Figure 3 shows an embodiment of the guide portion a of the fixture. In order to enhance and expedite healing of bone onto the fixture surface (osseointegration), the surface of the fixture is prepared with a microscopic structure h, such as micro grooves, and/or other forms of surface treatment, as typically found on the surface of dental fixtures but generally not at an unthreaded guide portion of the fixture.

The threaded body TB of the fixture may be cylindrical or parallel walled overall, but may have a tapering 'core' or base of the thread, or alternatively may have a slightly tapered or cylindrical central core and a tapered threaded form, such as the tip of the thread, overall. If intended for soft bone, no self-tapping element is necessary.

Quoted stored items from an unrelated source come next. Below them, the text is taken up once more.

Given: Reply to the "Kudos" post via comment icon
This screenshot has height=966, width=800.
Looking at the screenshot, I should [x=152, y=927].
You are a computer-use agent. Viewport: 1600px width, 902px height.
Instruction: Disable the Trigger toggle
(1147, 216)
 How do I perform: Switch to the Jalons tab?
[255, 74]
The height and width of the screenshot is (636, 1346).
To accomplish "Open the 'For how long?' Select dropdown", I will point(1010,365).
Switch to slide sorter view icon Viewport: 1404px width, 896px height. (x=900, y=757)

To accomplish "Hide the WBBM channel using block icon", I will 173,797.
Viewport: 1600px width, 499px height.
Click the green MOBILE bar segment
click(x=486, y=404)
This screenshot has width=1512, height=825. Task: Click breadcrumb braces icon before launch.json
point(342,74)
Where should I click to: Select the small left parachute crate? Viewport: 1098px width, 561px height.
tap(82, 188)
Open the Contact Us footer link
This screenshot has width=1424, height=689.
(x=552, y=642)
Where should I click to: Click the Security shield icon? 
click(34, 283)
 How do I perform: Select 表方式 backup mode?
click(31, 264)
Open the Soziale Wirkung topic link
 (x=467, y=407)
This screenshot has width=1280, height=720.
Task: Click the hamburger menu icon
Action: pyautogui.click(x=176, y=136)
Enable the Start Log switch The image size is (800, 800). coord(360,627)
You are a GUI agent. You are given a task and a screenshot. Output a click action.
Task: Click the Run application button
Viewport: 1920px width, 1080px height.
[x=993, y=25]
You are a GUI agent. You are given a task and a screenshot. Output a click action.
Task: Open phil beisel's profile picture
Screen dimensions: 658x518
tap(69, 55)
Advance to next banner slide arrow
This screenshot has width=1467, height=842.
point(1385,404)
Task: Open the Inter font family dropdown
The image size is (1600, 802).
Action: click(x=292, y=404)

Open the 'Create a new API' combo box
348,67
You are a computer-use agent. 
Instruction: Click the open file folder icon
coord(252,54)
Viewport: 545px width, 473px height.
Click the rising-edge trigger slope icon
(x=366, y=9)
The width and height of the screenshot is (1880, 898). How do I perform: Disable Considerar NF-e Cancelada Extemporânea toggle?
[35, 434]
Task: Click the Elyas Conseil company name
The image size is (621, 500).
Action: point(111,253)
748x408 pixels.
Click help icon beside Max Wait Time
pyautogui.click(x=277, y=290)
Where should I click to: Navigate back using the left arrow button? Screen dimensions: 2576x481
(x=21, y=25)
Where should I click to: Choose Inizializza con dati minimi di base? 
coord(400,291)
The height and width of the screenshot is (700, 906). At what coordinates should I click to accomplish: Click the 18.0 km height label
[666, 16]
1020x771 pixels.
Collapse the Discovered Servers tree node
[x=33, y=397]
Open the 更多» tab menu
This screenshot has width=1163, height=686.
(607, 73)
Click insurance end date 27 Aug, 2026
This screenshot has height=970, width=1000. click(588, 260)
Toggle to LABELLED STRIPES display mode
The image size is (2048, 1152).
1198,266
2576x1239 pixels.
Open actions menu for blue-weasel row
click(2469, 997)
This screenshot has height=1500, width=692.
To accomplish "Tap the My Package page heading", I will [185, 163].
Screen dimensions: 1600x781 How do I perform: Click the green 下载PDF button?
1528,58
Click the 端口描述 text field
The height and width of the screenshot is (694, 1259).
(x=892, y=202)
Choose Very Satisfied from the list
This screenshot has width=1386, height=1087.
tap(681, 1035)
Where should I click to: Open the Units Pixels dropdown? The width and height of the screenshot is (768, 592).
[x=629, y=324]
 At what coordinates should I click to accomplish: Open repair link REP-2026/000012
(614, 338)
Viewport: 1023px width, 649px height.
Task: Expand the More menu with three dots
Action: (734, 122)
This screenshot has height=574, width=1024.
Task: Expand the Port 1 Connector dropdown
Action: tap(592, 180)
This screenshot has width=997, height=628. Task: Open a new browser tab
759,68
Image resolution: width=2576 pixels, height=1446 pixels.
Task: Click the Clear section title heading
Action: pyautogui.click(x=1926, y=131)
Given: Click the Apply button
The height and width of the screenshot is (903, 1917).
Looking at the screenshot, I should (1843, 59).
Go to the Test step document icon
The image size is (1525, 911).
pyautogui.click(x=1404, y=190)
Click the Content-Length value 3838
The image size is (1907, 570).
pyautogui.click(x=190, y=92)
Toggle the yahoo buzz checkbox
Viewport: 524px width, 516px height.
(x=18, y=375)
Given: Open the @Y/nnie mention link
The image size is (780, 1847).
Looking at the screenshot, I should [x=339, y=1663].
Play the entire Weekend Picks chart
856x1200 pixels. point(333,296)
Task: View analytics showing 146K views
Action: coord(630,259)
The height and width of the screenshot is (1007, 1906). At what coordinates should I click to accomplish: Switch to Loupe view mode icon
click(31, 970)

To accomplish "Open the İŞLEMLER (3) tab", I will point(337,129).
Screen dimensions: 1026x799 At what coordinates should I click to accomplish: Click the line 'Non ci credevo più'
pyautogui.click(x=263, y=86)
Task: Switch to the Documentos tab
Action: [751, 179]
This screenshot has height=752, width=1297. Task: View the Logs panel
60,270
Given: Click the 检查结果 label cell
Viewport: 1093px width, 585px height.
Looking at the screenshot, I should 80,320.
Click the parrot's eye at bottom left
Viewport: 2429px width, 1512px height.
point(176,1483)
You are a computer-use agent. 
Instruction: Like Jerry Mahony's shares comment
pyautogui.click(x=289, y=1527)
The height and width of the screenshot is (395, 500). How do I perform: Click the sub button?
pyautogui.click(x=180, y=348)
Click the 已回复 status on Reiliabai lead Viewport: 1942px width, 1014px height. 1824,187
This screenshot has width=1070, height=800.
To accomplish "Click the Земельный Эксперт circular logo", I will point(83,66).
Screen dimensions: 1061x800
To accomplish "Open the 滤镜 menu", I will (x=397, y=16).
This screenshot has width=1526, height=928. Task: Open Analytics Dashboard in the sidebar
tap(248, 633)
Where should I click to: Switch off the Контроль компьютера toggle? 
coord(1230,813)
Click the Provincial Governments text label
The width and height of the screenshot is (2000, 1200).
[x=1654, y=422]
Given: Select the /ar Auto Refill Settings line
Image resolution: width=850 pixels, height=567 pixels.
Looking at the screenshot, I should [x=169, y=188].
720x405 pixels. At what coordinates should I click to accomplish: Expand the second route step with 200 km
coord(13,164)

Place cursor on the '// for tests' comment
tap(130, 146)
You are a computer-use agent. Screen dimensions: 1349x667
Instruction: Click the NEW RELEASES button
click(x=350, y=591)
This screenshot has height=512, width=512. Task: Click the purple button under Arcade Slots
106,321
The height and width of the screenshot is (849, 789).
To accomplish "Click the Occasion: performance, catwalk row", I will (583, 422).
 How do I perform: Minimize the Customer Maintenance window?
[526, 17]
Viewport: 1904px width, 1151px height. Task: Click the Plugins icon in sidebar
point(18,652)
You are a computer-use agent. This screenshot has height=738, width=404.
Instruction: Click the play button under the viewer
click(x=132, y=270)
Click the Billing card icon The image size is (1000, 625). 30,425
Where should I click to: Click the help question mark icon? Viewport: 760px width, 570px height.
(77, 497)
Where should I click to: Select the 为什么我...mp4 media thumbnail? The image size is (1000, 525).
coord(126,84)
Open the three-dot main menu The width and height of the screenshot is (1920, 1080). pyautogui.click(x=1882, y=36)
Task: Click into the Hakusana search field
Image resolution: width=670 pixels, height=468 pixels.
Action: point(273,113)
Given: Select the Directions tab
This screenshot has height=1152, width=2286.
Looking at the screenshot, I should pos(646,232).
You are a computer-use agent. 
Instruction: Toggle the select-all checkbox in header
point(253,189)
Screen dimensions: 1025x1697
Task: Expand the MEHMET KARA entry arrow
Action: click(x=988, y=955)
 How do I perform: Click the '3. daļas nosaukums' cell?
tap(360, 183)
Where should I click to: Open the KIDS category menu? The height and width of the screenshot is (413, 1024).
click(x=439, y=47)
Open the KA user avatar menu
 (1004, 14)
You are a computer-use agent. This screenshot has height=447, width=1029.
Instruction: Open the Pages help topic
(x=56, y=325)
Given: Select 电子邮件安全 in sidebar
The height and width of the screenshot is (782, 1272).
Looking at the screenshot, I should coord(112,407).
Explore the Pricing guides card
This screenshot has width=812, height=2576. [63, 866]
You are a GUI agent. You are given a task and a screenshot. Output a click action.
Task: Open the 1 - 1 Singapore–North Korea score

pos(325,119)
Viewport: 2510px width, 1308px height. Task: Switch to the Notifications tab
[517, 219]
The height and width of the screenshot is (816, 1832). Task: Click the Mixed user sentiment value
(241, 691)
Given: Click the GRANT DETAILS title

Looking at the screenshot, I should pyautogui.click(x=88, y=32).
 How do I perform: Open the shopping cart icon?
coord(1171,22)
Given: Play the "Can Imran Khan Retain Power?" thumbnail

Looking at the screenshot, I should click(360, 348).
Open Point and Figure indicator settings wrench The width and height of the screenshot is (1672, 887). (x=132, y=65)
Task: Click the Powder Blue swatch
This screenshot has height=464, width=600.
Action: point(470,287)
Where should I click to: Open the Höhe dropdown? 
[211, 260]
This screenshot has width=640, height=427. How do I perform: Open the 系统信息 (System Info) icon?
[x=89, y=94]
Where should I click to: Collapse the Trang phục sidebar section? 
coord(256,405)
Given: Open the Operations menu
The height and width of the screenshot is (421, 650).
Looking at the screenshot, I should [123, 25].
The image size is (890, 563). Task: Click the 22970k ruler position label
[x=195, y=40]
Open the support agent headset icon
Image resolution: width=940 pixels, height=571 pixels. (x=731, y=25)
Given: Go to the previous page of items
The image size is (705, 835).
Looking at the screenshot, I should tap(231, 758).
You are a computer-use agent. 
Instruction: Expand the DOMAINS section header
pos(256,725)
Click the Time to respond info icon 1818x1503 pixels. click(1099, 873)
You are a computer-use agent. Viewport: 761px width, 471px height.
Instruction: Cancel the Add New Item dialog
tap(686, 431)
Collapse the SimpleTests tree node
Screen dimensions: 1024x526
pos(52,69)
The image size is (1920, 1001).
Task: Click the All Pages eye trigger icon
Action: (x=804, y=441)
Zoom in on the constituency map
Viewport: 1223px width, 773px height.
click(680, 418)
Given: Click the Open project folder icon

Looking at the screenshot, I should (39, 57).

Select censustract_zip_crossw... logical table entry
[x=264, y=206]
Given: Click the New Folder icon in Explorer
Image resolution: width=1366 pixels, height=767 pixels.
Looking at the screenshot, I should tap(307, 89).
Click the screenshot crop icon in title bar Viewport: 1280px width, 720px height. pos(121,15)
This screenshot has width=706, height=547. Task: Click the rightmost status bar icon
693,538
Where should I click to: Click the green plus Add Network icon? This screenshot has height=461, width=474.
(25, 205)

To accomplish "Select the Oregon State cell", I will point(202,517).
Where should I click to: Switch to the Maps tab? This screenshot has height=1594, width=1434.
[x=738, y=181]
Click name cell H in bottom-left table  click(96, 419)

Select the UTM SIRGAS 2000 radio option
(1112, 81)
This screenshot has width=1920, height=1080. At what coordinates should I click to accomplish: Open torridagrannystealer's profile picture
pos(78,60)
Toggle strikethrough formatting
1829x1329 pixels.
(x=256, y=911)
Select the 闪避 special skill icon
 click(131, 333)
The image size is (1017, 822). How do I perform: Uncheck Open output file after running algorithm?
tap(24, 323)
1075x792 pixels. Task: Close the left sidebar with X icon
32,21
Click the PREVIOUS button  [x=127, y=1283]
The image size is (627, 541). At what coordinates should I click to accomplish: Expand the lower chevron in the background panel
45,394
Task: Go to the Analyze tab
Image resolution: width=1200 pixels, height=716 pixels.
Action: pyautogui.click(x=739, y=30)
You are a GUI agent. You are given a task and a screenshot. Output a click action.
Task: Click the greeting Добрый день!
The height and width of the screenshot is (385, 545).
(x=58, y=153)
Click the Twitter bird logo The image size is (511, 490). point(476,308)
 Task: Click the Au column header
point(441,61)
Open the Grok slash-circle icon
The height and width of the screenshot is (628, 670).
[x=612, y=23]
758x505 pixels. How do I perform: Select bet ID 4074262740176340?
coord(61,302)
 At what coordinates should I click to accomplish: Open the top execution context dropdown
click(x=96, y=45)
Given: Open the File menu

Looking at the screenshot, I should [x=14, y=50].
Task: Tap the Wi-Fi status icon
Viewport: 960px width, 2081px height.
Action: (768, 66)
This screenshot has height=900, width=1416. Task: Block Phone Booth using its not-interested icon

Figures 4 and 5 illustrate embodiments of a bone tap. In dense bone situations, opening the osteotomy site to the width of the guide portion may be inadequate to allow the threads to cut through the bony walls without further preparation. This situation may be dealt with by the use of a dedicated bone tap, having a guide portion j similar to the guide portion a of the fixture, and a core of diameter equivalent to that of the last drill used so that it too follows the course of the prepared osteotomy. A tapping portion has tapping threads k which remove material from the walls of the osteotomy site, thus reducing friction between the fixture and the walls of the site, and perhaps providing a threaded preparation for the threads of the fixture to follow. The guide portion j may be concentric with the central longitudinal axis of the bone tap.

Said bone tap may also have a guiding surface I at its base or coronal end. The guiding surface I of the coronal end may be cylindrical. Hence, the tap may be guided through the osteotomy by its guide portion j and its guiding surface at the base if it is a short tap, and by its guide portion first, if it is a long tap, until the base comes into play and is guided by the guiding sleeve e in the same manner as the fixture mount. Hence, the tap may be provided in combination with the fixture, drill guide DG, and fixture mount, described in embodiments above.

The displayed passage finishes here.